[Collected data]
▬▬▬▬▬▬▬▬▬▬

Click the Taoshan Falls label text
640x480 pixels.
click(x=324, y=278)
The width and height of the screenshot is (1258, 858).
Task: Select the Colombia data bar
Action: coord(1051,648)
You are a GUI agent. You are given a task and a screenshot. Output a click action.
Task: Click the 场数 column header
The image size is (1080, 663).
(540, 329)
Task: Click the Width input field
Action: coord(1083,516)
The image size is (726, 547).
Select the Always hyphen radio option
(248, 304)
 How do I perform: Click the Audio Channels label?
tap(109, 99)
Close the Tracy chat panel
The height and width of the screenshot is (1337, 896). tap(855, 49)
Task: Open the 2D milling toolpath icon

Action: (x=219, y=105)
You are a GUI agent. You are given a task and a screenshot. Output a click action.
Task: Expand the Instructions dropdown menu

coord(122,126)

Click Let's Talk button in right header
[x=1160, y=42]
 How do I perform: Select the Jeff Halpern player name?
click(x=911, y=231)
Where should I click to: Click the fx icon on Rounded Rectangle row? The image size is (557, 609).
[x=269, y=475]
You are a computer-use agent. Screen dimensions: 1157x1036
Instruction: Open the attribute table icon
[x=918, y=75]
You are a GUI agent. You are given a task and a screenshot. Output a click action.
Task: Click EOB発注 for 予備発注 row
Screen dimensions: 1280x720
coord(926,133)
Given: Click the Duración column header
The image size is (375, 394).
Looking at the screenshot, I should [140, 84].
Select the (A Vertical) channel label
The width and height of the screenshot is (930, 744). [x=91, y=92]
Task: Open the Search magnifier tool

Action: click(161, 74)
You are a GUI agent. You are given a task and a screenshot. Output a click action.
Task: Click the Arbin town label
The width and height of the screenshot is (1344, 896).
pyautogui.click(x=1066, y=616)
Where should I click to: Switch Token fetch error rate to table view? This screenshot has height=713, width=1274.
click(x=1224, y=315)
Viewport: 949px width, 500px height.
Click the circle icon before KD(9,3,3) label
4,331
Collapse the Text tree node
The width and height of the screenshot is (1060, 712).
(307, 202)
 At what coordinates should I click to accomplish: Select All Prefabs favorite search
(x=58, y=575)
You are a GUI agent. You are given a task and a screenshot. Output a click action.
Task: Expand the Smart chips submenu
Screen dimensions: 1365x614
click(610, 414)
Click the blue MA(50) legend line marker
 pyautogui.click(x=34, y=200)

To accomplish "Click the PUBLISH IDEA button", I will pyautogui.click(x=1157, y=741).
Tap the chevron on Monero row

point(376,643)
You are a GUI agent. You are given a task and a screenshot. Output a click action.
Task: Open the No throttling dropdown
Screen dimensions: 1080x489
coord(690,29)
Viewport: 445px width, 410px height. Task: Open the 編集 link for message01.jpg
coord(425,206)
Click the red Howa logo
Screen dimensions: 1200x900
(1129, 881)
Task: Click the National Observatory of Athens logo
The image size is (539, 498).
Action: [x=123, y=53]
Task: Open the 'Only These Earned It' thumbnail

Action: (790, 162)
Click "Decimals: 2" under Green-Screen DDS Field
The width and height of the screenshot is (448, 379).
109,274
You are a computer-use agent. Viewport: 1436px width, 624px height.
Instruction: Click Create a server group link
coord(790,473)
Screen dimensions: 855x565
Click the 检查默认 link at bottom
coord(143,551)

▬▬▬▬▬▬▬▬▬▬

## Work task
All of the entries should be repeated word for word.

## Reply
Click the Taoshan Falls label text
640x480 pixels.
click(x=324, y=278)
The width and height of the screenshot is (1258, 858).
Task: Select the Colombia data bar
Action: coord(1051,648)
You are a GUI agent. You are given a task and a screenshot. Output a click action.
Task: Click the 场数 column header
The image size is (1080, 663).
(540, 329)
Task: Click the Width input field
Action: coord(1083,516)
The image size is (726, 547).
Select the Always hyphen radio option
(248, 304)
 How do I perform: Click the Audio Channels label?
tap(109, 99)
Close the Tracy chat panel
The height and width of the screenshot is (1337, 896). tap(855, 49)
Task: Open the 2D milling toolpath icon

Action: (x=219, y=105)
You are a GUI agent. You are given a task and a screenshot. Output a click action.
Task: Expand the Instructions dropdown menu

coord(122,126)

Click Let's Talk button in right header
[x=1160, y=42]
 How do I perform: Select the Jeff Halpern player name?
click(x=911, y=231)
Where should I click to: Click the fx icon on Rounded Rectangle row? The image size is (557, 609).
[x=269, y=475]
You are a computer-use agent. Screen dimensions: 1157x1036
Instruction: Open the attribute table icon
[x=918, y=75]
You are a GUI agent. You are given a task and a screenshot. Output a click action.
Task: Click EOB発注 for 予備発注 row
Screen dimensions: 1280x720
coord(926,133)
Given: Click the Duración column header
The image size is (375, 394).
Looking at the screenshot, I should [140, 84].
Select the (A Vertical) channel label
The width and height of the screenshot is (930, 744). [x=91, y=92]
Task: Open the Search magnifier tool

Action: click(161, 74)
You are a GUI agent. You are given a task and a screenshot. Output a click action.
Task: Click the Arbin town label
The width and height of the screenshot is (1344, 896).
pyautogui.click(x=1066, y=616)
Where should I click to: Switch Token fetch error rate to table view? This screenshot has height=713, width=1274.
click(x=1224, y=315)
Viewport: 949px width, 500px height.
Click the circle icon before KD(9,3,3) label
4,331
Collapse the Text tree node
The width and height of the screenshot is (1060, 712).
(307, 202)
 At what coordinates should I click to accomplish: Select All Prefabs favorite search
(x=58, y=575)
You are a GUI agent. You are given a task and a screenshot. Output a click action.
Task: Expand the Smart chips submenu
Screen dimensions: 1365x614
click(610, 414)
Click the blue MA(50) legend line marker
 pyautogui.click(x=34, y=200)

To accomplish "Click the PUBLISH IDEA button", I will pyautogui.click(x=1157, y=741).
Tap the chevron on Monero row

point(376,643)
You are a GUI agent. You are given a task and a screenshot. Output a click action.
Task: Open the No throttling dropdown
Screen dimensions: 1080x489
coord(690,29)
Viewport: 445px width, 410px height. Task: Open the 編集 link for message01.jpg
coord(425,206)
Click the red Howa logo
Screen dimensions: 1200x900
(1129, 881)
Task: Click the National Observatory of Athens logo
The image size is (539, 498).
Action: [x=123, y=53]
Task: Open the 'Only These Earned It' thumbnail

Action: (790, 162)
Click "Decimals: 2" under Green-Screen DDS Field
The width and height of the screenshot is (448, 379).
109,274
You are a computer-use agent. Viewport: 1436px width, 624px height.
Instruction: Click Create a server group link
coord(790,473)
Screen dimensions: 855x565
Click the 检查默认 link at bottom
coord(143,551)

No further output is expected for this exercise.